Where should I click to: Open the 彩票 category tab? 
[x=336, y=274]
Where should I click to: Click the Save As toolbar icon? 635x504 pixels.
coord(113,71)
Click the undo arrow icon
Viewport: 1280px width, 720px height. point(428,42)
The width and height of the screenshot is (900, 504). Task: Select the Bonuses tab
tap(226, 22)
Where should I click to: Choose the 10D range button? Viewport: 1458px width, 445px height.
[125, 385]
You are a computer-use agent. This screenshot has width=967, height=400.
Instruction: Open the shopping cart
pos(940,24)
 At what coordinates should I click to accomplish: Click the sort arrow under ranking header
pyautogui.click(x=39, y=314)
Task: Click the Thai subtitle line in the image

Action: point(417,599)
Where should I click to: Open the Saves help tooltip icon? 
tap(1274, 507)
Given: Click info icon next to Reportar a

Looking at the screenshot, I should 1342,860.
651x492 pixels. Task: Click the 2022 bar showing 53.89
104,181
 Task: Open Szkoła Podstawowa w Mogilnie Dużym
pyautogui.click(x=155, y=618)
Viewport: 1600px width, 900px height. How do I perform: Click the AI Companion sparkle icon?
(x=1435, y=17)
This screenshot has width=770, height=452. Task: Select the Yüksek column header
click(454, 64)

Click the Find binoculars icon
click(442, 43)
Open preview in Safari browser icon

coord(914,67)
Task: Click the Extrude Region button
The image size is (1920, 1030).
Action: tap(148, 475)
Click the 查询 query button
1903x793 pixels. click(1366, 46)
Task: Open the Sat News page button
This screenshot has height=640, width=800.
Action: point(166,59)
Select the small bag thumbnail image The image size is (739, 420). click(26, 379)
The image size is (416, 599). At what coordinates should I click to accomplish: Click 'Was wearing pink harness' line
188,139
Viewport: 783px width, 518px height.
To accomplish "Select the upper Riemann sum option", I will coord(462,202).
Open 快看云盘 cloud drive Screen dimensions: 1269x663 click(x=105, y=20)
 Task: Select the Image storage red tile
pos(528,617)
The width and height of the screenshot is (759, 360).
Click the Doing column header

★ ★ ★ ★ ★

• **WHAT TO WORK ON**: Up to and including the line with "Open 快看云盘 cloud", reproduce the material above exactly as it appears, starting from its first line.

• **TASK ANSWER**:
Where should I click to: Open the 彩票 category tab? 
[x=336, y=274]
Where should I click to: Click the Save As toolbar icon? 635x504 pixels.
coord(113,71)
Click the undo arrow icon
Viewport: 1280px width, 720px height. point(428,42)
The width and height of the screenshot is (900, 504). Task: Select the Bonuses tab
tap(226, 22)
Where should I click to: Choose the 10D range button? Viewport: 1458px width, 445px height.
[125, 385]
You are a computer-use agent. This screenshot has width=967, height=400.
Instruction: Open the shopping cart
pos(940,24)
 At what coordinates should I click to accomplish: Click the sort arrow under ranking header
pyautogui.click(x=39, y=314)
Task: Click the Thai subtitle line in the image

Action: point(417,599)
Where should I click to: Open the Saves help tooltip icon? 
tap(1274, 507)
Given: Click info icon next to Reportar a

Looking at the screenshot, I should 1342,860.
651x492 pixels. Task: Click the 2022 bar showing 53.89
104,181
 Task: Open Szkoła Podstawowa w Mogilnie Dużym
pyautogui.click(x=155, y=618)
Viewport: 1600px width, 900px height. How do I perform: Click the AI Companion sparkle icon?
(x=1435, y=17)
This screenshot has width=770, height=452. Task: Select the Yüksek column header
click(454, 64)

Click the Find binoculars icon
click(442, 43)
Open preview in Safari browser icon

coord(914,67)
Task: Click the Extrude Region button
The image size is (1920, 1030).
Action: tap(148, 475)
Click the 查询 query button
1903x793 pixels. click(1366, 46)
Task: Open the Sat News page button
This screenshot has height=640, width=800.
Action: point(166,59)
Select the small bag thumbnail image The image size is (739, 420). click(26, 379)
The image size is (416, 599). At what coordinates should I click to accomplish: Click 'Was wearing pink harness' line
188,139
Viewport: 783px width, 518px height.
To accomplish "Select the upper Riemann sum option", I will coord(462,202).
Open 快看云盘 cloud drive Screen dimensions: 1269x663 click(x=105, y=20)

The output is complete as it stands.